In order to project AFAM's performance going forward, it's important to understand the business model. The Prospective Payment System is Medicare's way of reimbursing healthcare providers. The government decides on the various adjustment items to the previous years' prices, and enacts them in a way similar to a utility. Most years the government updates the reimbursement price basket for inflation, adjusts for wage differentials based on geography, and reduces rates based on expectations of efficiency improvements. In the medium-term, the government will seek to lower Medicare reimbursement for home healthcare. While it isn't precisely clear how Medicare's stated reimbursement adjustments affect the rates AFAM receives, we believe that our model is a decent representation in the face of uncertainty. Below is a breakdown of our projected changes in Medicare reimbursements 2012 to 2017, assuming that the statutory outlines of the Affordable Care Act are implemented to their full extent. [10K, bottom pg 9]
We used a 5-year DCF model to value the company's equity. AFAM's VN segment receives 90% of its revenues from Medicare, with the other 10% from insurance and private payers. Volume growth occurs as 'Episodes' increase. A standard episode is 60 days of treatment for a patient. Growth in AFAM's Medicare episodes has been about 38% per annum over the previous 3 years. The 'Revenue per Episode' metric reported in AFAM's SEC filings gives a proxy for price changes. The basic model for the VN segment takes our assumptions for changes in Medicare reimbursement, adjusts the Revenue per Episode input accordingly, and multiplies it by the Episode volume (computed using growth rate assumptions from historical performance). With an adjustment for the 10% of revenue not provided by Medicare, we get a topline Revenue number for the VN segment. A very similar model projects results for the PC segment, but uses Billable Hours as the volume measurement, and Revenue per Billable Hour as the proxy for price. Despite the fact that most reimbursement in the PC segment is provided by Medicaid (state-based equivalent to Medicare), we used the same reimbursement adjustments as those used for Medicare. We believe the pricing pressures affecting Medicare reimbursement will be mimicked in Medicaid over the next 5 years due to budgetary pressures facing states, and thus represent a decent proxy.
With some relatively conservative assumptions about growth and margin efficiency, our Base Case of 13% volume growth in the VN segment and 5.5% growth in the PC segment should generate a $28 price target we believe will be realized in the next 12 months as the regulatory negativity clears. Our Bear Case assumes 8% and 4% growth respectively, and our Bull Case assumes 15% and 7% growth with an extra 0.5% in margin improvement. Returns are displayed above. In all three cases, volume growth and price reductions cause margins to compress over time with a bottoming near 2015-2017. The key point to the AFAM thesis is that volume growth will overcompensate for margin compression and continue to drive profitability going forward.

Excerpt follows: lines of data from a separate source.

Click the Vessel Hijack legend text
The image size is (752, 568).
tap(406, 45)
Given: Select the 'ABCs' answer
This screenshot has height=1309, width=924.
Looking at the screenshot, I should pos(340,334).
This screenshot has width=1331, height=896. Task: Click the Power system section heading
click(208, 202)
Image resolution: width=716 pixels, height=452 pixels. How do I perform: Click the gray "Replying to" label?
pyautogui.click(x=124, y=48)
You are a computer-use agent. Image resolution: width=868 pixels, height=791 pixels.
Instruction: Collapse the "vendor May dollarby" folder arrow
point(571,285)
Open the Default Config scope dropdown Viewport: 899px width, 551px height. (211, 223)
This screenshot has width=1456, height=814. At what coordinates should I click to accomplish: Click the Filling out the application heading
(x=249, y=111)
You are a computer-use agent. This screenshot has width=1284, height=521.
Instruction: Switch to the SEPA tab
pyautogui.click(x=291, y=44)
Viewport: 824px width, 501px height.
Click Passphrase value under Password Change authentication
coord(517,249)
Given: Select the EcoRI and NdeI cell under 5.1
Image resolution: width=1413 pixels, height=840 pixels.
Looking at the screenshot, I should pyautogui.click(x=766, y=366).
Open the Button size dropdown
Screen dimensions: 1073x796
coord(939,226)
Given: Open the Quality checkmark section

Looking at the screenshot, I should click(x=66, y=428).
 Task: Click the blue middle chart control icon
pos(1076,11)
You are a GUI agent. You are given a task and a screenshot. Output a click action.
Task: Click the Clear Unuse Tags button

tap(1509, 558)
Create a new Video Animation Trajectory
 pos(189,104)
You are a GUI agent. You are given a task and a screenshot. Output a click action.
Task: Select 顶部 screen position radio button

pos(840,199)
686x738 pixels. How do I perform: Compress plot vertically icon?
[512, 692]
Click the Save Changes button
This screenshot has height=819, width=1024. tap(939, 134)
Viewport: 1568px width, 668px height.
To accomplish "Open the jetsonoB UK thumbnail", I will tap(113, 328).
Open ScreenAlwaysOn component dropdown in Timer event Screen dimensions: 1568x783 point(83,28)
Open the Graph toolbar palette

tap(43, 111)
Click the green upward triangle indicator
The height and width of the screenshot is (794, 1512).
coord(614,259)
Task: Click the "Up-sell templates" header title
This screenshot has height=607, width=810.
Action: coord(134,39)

With AFAM reporting today, it should be interesting to note investors' reactions.
(Feel free to contact if interested in reviewing valuation model, the full DCF workout, or a more comprehensive presentation deck.)
Post-Note: We have discussed the prospects of an LBO of a company like AFAM with stable, fairly predictable cash flows, a cap structure begging to be levered, and a depressed valuation. We'd love to hear people's thoughts one way or the other in the comments section.
Disclosure: I have no positions in any stocks mentioned, and no plans to initiate any positions within the next 72 hours.